[Page and screen pointing records]
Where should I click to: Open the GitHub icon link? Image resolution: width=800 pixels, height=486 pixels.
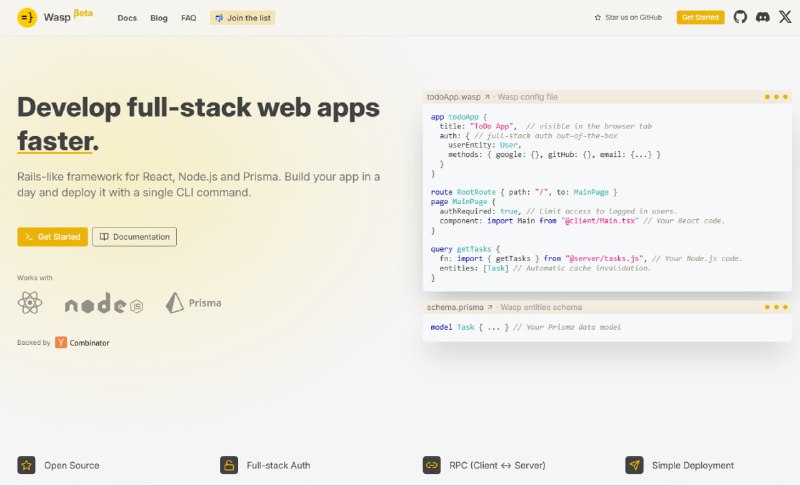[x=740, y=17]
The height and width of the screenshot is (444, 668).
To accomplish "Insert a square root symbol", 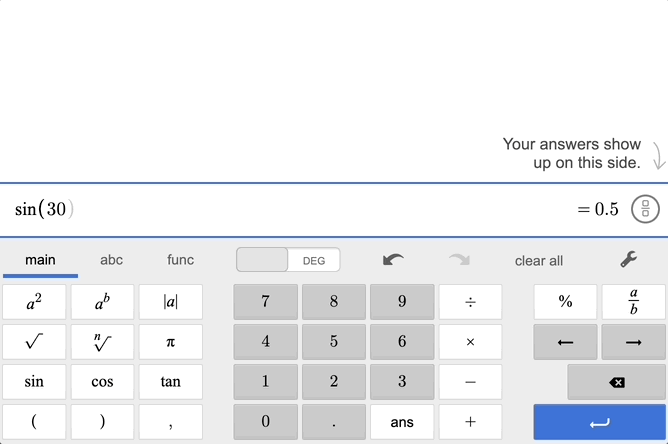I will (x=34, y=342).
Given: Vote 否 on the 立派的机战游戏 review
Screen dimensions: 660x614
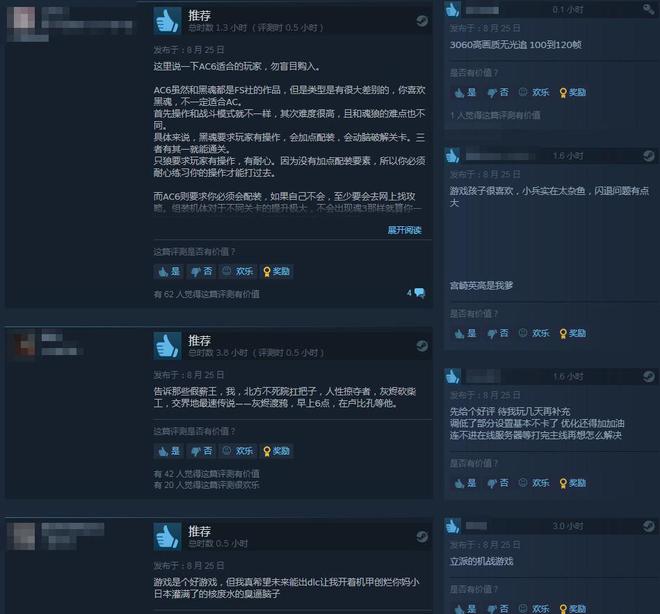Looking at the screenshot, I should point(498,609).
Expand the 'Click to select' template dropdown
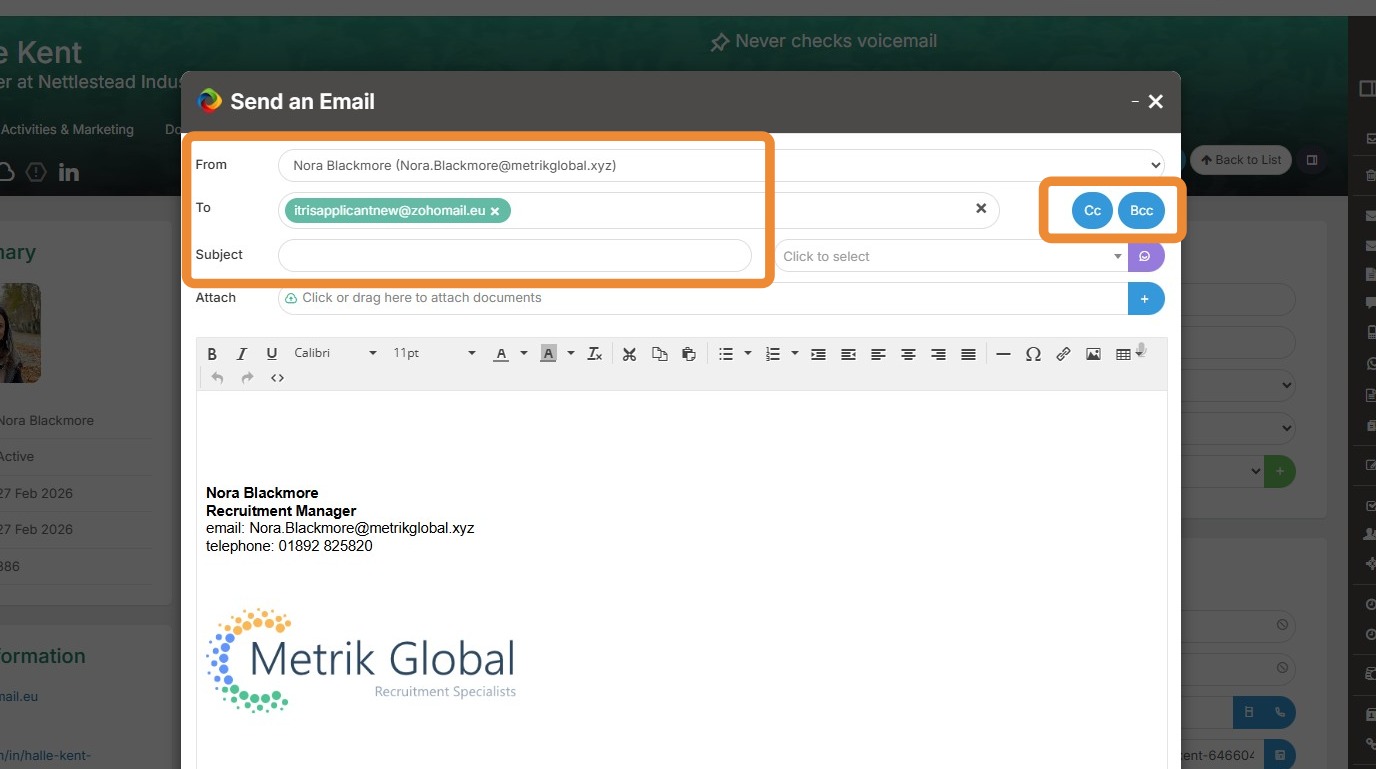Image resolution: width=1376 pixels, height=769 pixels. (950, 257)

...

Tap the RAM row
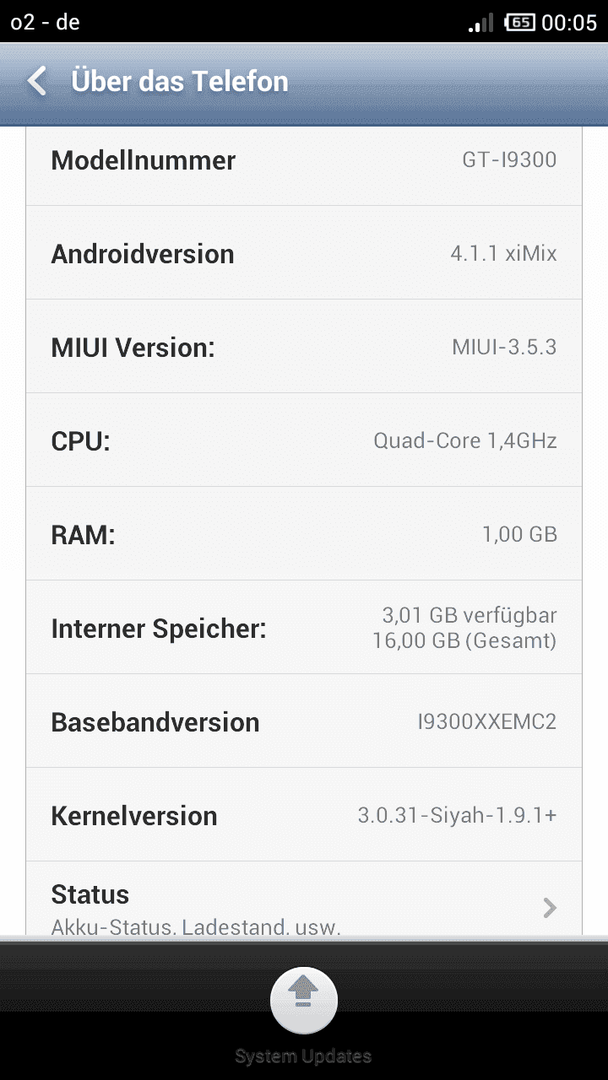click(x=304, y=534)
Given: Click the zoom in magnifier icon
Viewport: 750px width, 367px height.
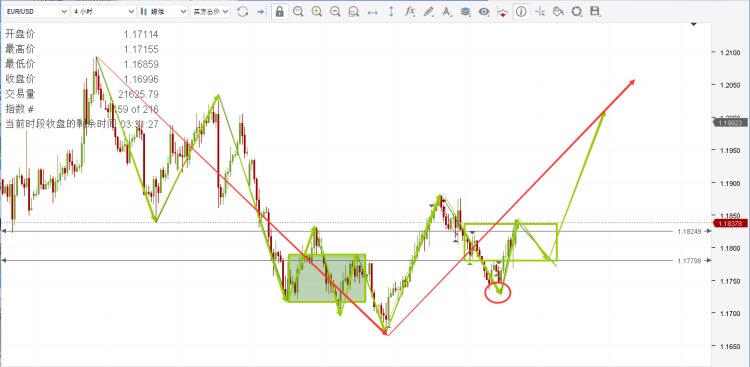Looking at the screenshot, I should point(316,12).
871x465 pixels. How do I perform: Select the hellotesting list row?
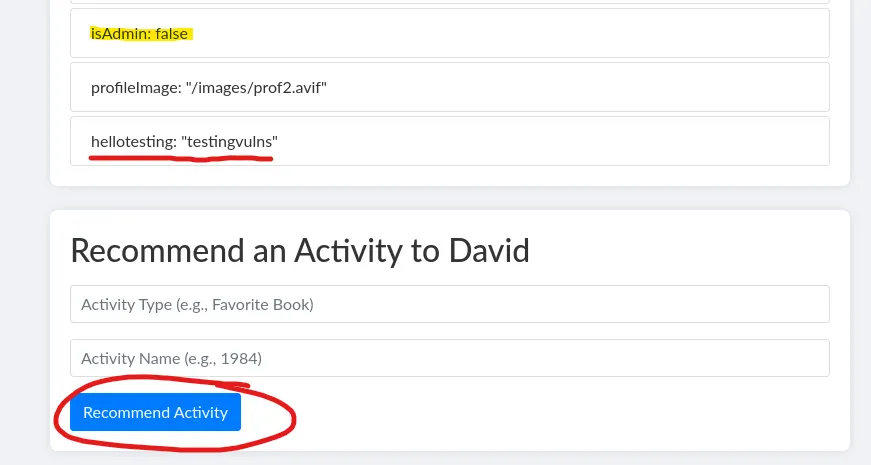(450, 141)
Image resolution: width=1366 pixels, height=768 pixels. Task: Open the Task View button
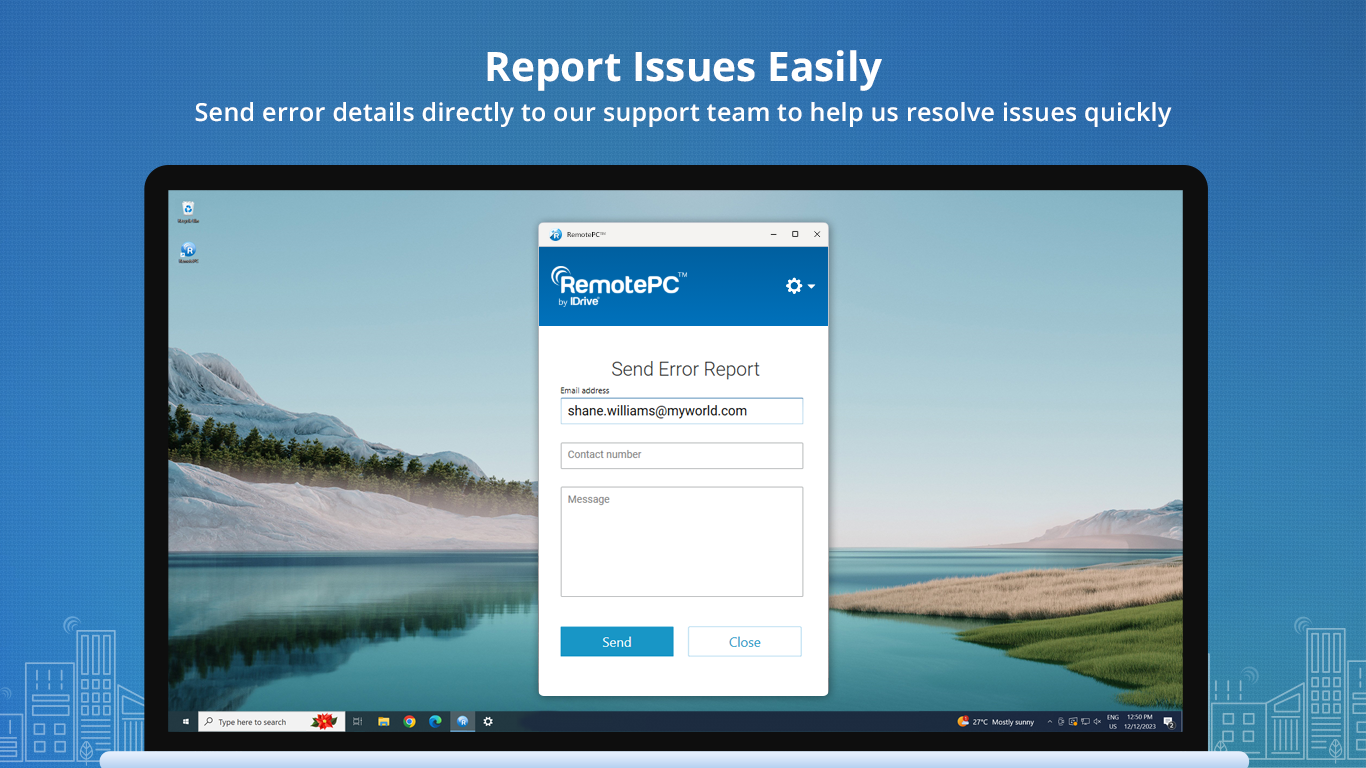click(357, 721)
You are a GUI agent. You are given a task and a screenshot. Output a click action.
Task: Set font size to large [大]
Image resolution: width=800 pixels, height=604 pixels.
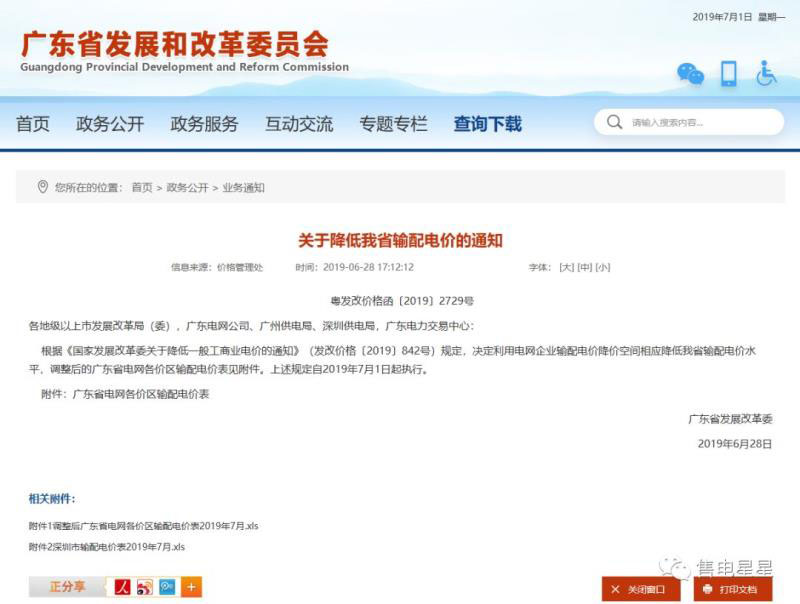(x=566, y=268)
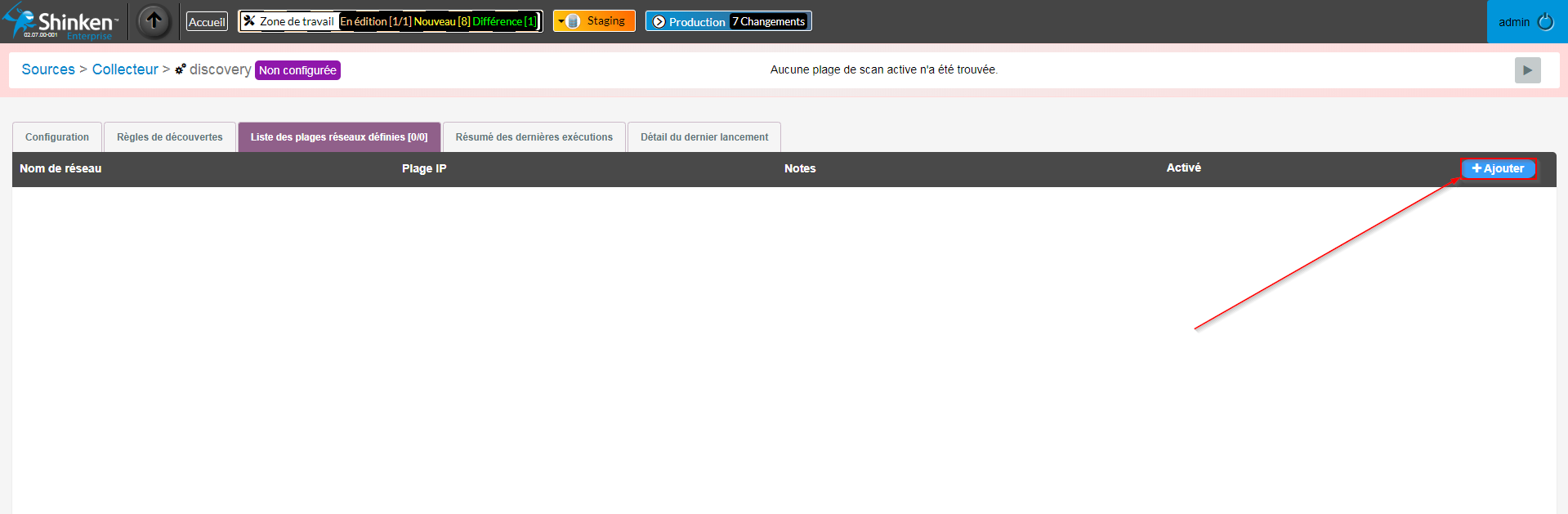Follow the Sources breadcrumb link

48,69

Task prompt
Please recast the lines starting at the one containing "Given: Vote 否 on the 立派的机战游戏 review" and ending at the one containing "Image resolution: width=1376" as a Markdown table with the columns Row and Text, giving each line a row number and skipping blank lines. Omit the pictures.

Response to the exercise
| Row | Text |
|---|---|
| 1 | Given: Vote 否 on the 立派的机战游戏 review |
| 2 | Screen dimensions: 660x614 |
| 3 | Looking at the screenshot, I should point(498,609). |
| 4 | Expand the 'Click to select' template dropdown |
| 5 | Image resolution: width=1376 pixels, height=769 pixels. (950, 257) |